START Given entries

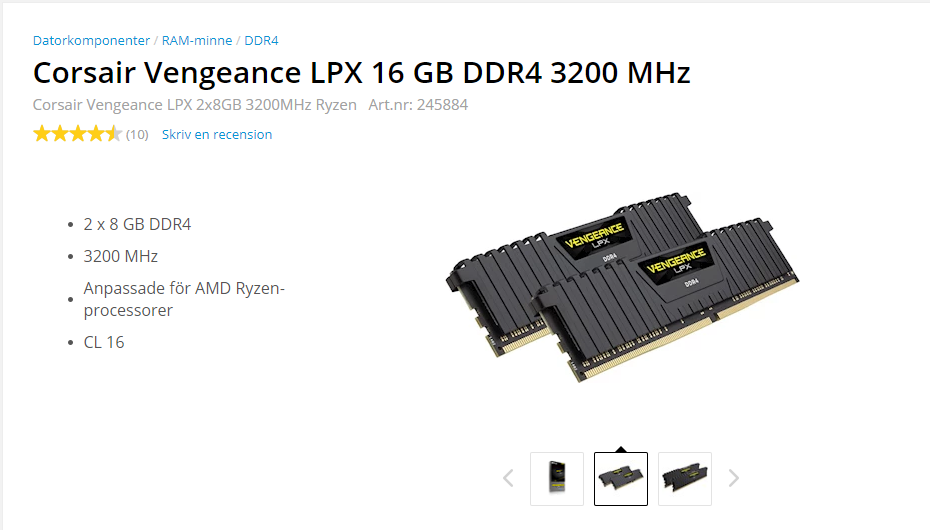The height and width of the screenshot is (530, 930).
Task: Click the large Vengeance LPX product image
Action: pos(622,286)
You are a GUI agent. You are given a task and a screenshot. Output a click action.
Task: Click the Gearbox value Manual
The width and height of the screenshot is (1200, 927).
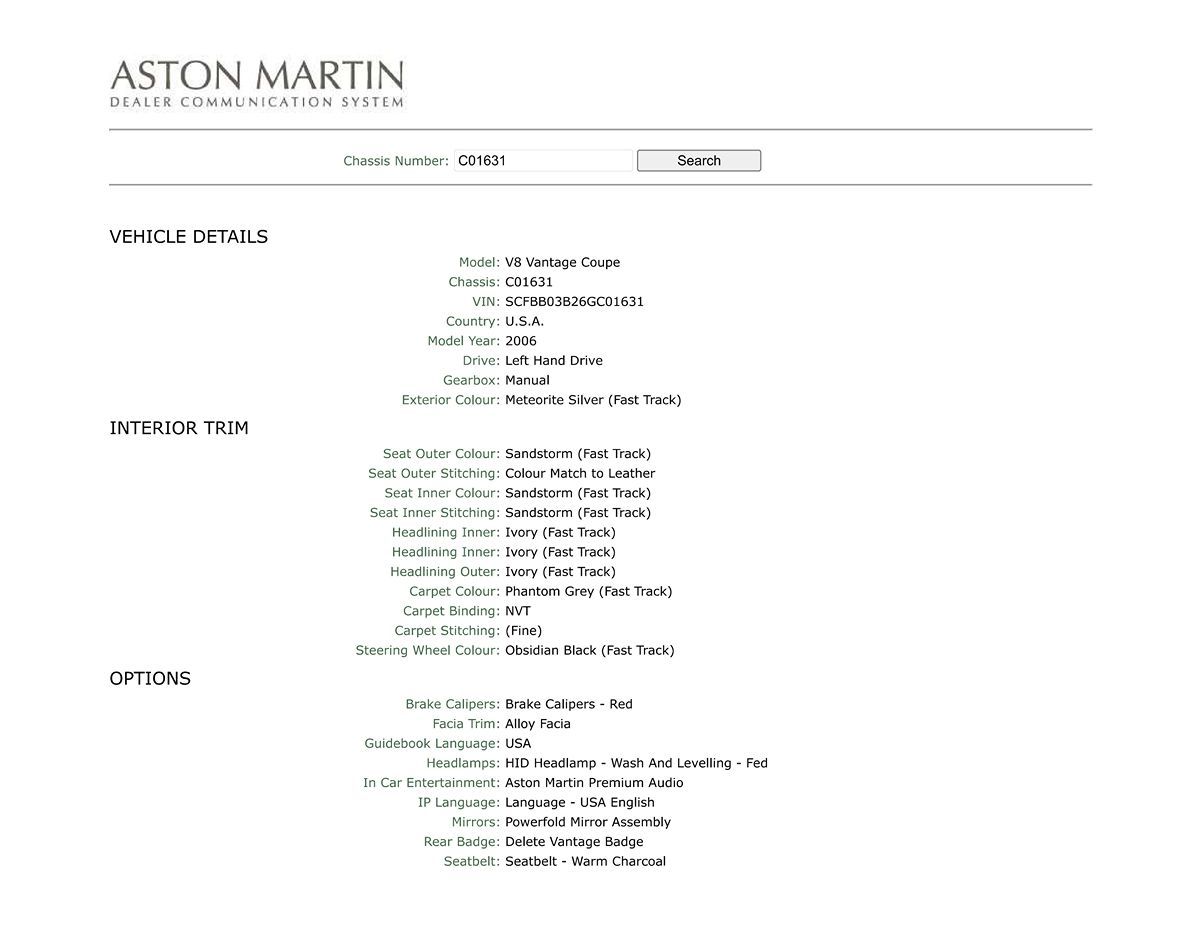pos(527,380)
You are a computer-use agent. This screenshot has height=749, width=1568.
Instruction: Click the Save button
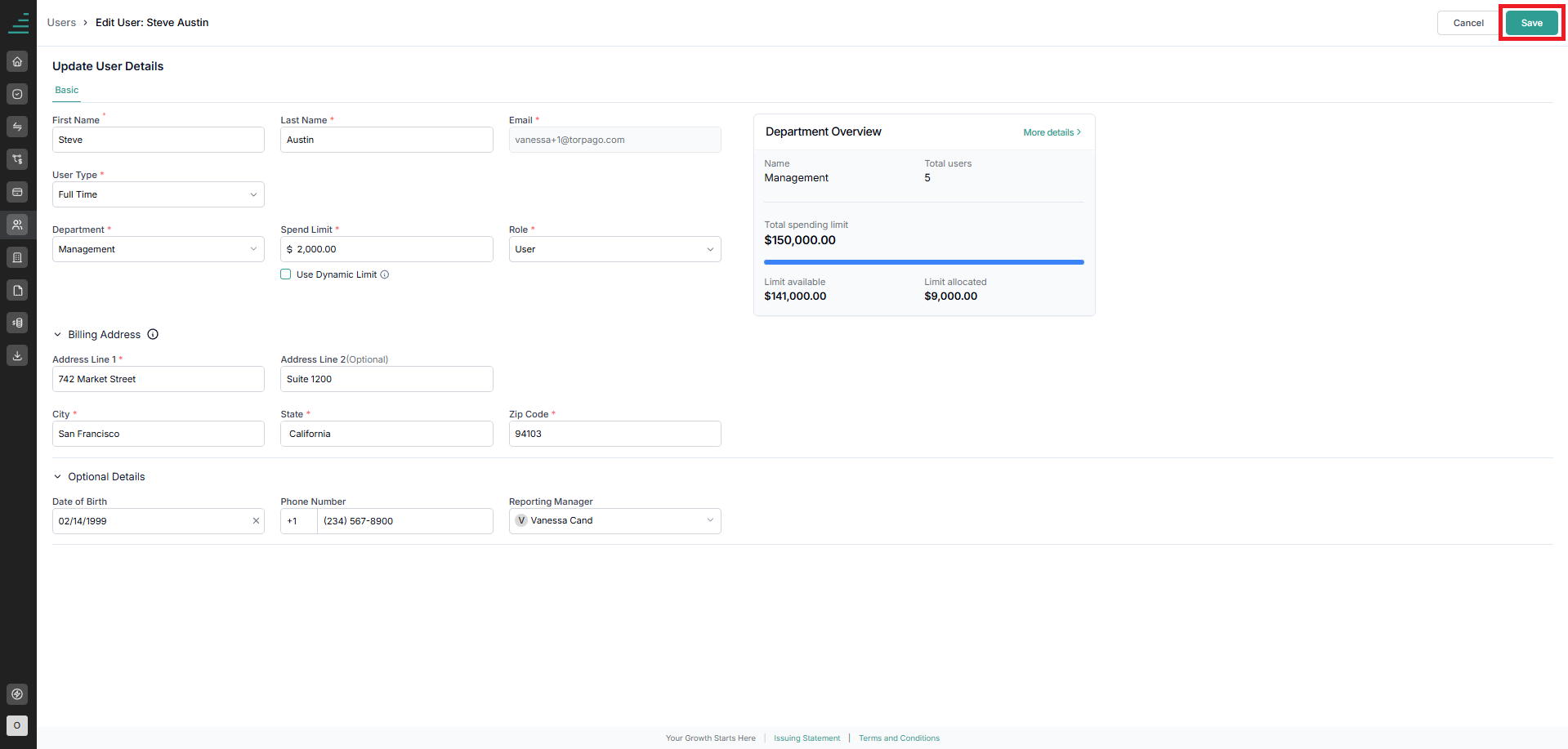[1532, 23]
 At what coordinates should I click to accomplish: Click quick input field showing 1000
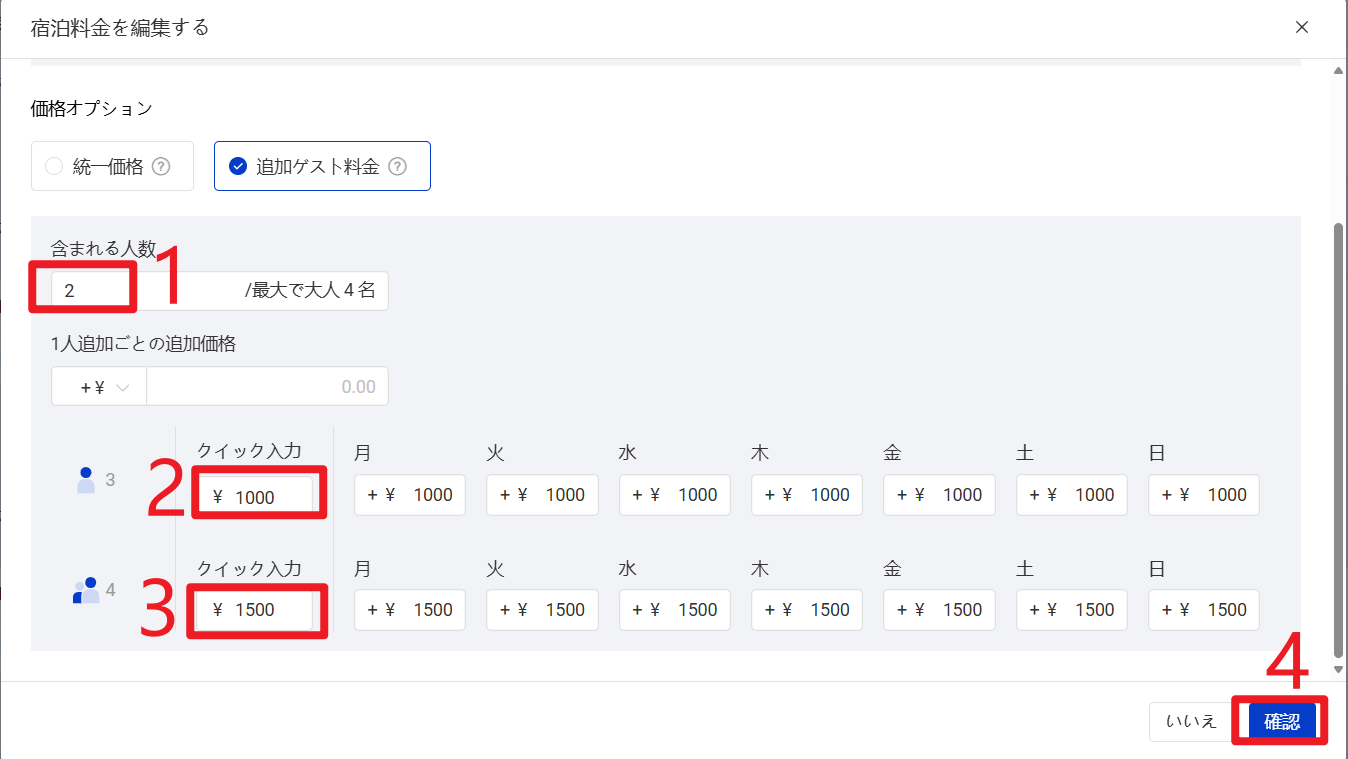point(255,497)
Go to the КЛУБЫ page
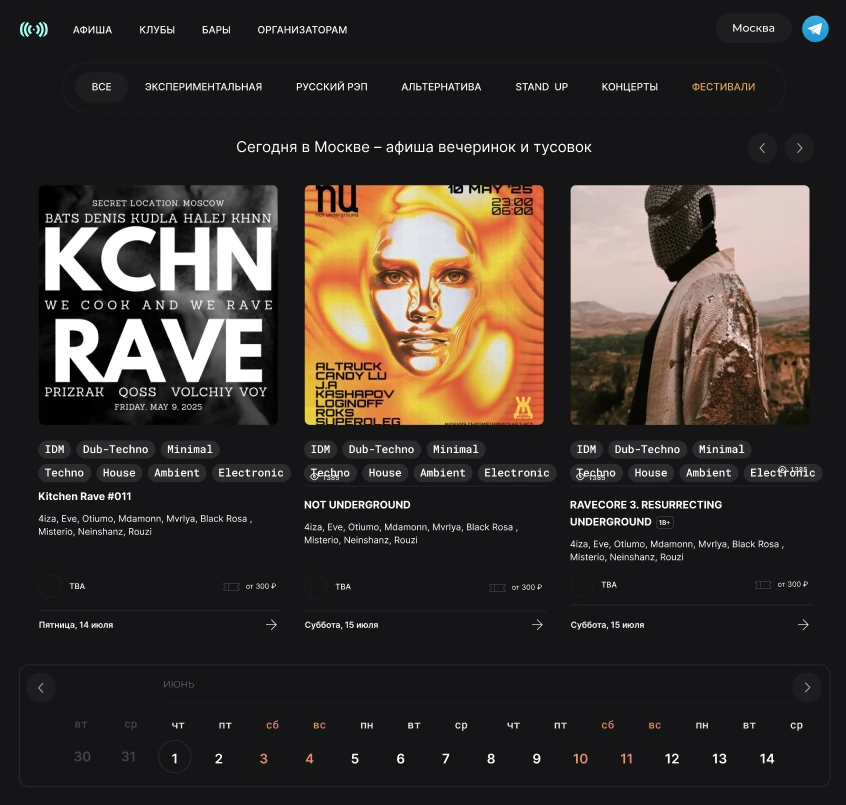The width and height of the screenshot is (846, 805). (x=157, y=30)
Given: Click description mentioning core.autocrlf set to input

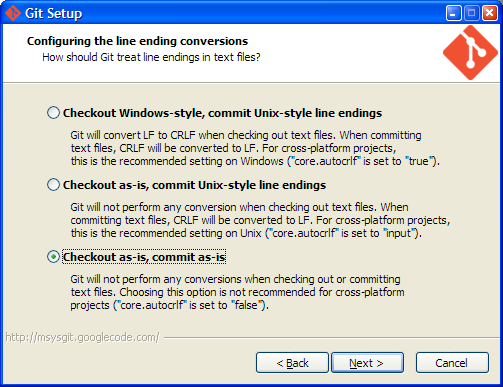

END Given entries

Look above for the line containing "Task: Click the Gearbox value Manual", then retype it and each line after it to the end of the records, exactly and without pictures.

**Finished task:**
Task: Click the Gearbox value Manual
The width and height of the screenshot is (1200, 927).
pos(527,380)
You are a computer-use agent. This screenshot has height=749, width=1568.
Instruction: Click the Save button
[1532, 23]
 At what coordinates should I click to accomplish: Click quick input field showing 1000
point(255,497)
Go to the КЛУБЫ page
The width and height of the screenshot is (846, 805). (x=157, y=30)
Given: Click description mentioning core.autocrlf set to input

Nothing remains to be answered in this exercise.